- District location in Sakon Nakhon province
- Coordinates: 17°9′20″N 104°8′2″E﻿ / ﻿17.15556°N 104.13389°E
- Country: Thailand
- Province: Sakon Nakhon

Area
- • Total: 1,023.4 km^{2} (395.1 sq mi)

Population (2005)
- • Total: 188,898
- • Density: 184.6/km^{2} (478/sq mi)
- Time zone: UTC+7 (ICT)
- Postal code: 47000
- Geocode: 4701

= Mueang Sakon Nakhon district =

Mueang Sakon Nakhon (เมืองสกลนคร, /th/; เมืองสกลนคร, /tts/) is the capital district (amphoe mueang) of Sakon Nakhon province, Thailand.

==Geography==
Neighboring districts are (from the north clockwise): Na Wa of Nakhon Phanom province, and Kusuman, Phon Na Kaeo, Khok Si Suphan, Tao Ngoi, Phu Phan, Kut Bak, and Phanna Nikhom of Sakon Nakhon Province.

To the northeast of the district is the Nong Han Lake, the largest natural lake of northeast Thailand.

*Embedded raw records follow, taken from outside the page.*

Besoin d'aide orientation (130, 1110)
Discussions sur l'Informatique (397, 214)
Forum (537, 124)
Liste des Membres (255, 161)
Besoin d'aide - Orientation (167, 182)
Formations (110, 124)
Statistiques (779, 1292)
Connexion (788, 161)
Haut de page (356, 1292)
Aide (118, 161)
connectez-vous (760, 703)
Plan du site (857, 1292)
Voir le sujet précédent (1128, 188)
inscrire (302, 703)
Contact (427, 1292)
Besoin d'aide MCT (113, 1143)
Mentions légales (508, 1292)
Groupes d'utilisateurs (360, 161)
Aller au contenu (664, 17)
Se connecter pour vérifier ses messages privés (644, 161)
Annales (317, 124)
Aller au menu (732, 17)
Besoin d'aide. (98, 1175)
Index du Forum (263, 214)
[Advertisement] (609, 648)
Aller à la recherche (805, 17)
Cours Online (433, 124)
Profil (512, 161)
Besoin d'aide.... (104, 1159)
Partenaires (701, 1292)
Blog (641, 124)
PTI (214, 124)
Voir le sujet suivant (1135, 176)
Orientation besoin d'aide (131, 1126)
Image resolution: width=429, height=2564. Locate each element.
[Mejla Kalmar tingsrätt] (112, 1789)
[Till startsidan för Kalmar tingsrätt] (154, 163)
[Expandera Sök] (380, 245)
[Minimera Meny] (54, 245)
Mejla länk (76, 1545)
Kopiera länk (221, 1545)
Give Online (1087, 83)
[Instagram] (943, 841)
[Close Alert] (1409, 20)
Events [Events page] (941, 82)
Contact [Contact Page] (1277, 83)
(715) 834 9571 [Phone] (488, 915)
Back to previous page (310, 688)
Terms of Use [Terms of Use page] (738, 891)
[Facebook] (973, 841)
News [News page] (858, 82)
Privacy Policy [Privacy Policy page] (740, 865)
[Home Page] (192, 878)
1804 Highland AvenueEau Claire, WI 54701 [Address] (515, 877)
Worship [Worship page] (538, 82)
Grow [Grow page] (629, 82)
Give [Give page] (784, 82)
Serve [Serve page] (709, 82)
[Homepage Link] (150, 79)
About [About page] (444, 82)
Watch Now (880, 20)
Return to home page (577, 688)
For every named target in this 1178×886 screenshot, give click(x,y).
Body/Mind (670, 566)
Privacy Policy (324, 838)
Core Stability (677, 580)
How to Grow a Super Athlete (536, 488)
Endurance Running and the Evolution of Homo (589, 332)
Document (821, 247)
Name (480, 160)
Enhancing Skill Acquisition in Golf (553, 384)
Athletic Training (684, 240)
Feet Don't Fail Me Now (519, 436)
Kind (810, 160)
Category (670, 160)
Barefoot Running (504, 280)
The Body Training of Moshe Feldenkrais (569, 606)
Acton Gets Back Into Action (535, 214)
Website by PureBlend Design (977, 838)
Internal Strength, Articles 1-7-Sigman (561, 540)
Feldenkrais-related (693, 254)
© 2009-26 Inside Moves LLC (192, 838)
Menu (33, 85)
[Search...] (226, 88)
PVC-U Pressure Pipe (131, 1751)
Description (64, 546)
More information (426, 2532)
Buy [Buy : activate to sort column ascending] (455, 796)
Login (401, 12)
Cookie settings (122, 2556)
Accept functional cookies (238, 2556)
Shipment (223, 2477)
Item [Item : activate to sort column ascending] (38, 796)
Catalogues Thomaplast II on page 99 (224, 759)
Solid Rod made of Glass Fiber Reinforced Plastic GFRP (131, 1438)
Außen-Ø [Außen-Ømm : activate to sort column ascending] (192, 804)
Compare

Within the township of Tha Rae is the center of the Roman Catholic Archdiocese of Thare and Nonseng.

== Administration ==
The district is divided into 16 sub-districts (tambons), which are further subdivided into 169 villages (mubans). The city (thesaban nakhon) Sakon Nakhon covers tambon of That Choeng Chum and parts of tambons Ngio Don, Huai Yang, Dong Mafai, That Na Weng, and Hang Hong. There are a further two townships (thesaban tambons). Dong Mafai covers parts of tambon Khamin, and Tha Rae covers parts of the same-named tambon. There are a further 15 tambon administrative organizations (TAO).
| No. | Name | Thai name | Villages | Pop. | |
| 1. | That Choeng Chum | ธาตุเชิงชุม | - | 53,949 | |
| 2. | Khamin | ขมิ้น | 13 | 17,490 | |
| 3. | Ngio Don | งิ้วด่อน | 16 | 7,705 | |
| 4. | Non Hom | โนนหอม | 10 | 6,705 | |
| 6. | Chiang Khruea | เชียงเครือ | 17 | 16,703 | |
| 7. | Tha Rae | ท่าแร่ | 8 | 10,986 | |
| 9. | Muang Lai | ม่วงลาย | 8 | 4,884 | |
| 11. | Dong Chon | ดงชน | 10 | 4,762 | |
| 12. | Huai Yang | ห้วยยาง | 16 | 13,354 | |
| 13. | Phang Khwang | พังขว้าง | 14 | 14,278 | |
| 15. | Dong Mafai | ดงมะไฟ | 11 | 9,304 | |
| 16. | That Na Weng | ธาตุนาเวง | 5 | 2,387 | |
| 17. | Lao Po Daeng | เหล่าปอแดง | 12 | 7,517 | |
| 18. | Nong Lat | หนองลาด | 10 | 6,273 | |
| 20. | Hang Hong | ฮางโฮง | 11 | 8,537 | |
| 21. | Khok Kong | โคกก่อง | 8 | 4,064 | |
Missing numbers belong to four tambons which now form Phon Na Kaeo District, and tambon Kok Pla Sio which is now in Phu Phan District.